— START DATASET RECORDS —

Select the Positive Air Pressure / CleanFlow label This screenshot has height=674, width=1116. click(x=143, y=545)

— END DATASET RECORDS —
— START DATASET RECORDS —

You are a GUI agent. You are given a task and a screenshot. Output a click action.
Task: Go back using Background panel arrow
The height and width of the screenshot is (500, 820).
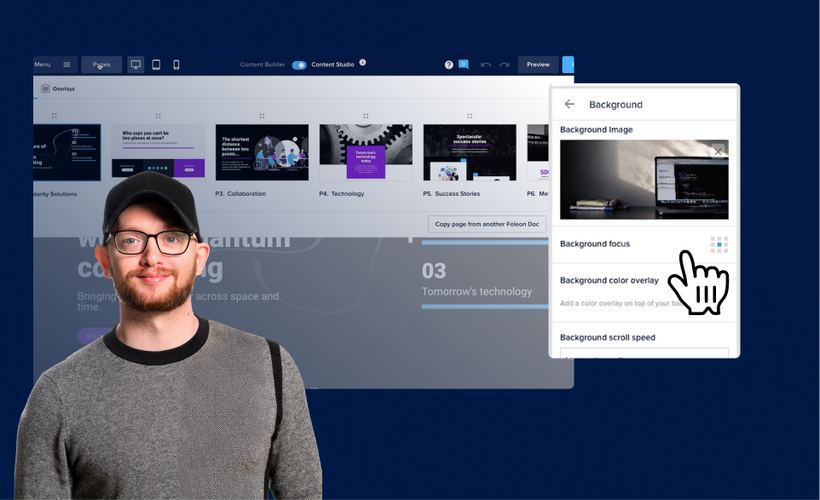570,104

— END DATASET RECORDS —

**THE REQUEST**
Return each row above that contains the word "screenshot". Case counts.

**CORRECT ANSWER**
Select the Positive Air Pressure / CleanFlow label This screenshot has height=674, width=1116. click(x=143, y=545)
You are a GUI agent. You are given a task and a screenshot. Output a click action.
The height and width of the screenshot is (500, 820).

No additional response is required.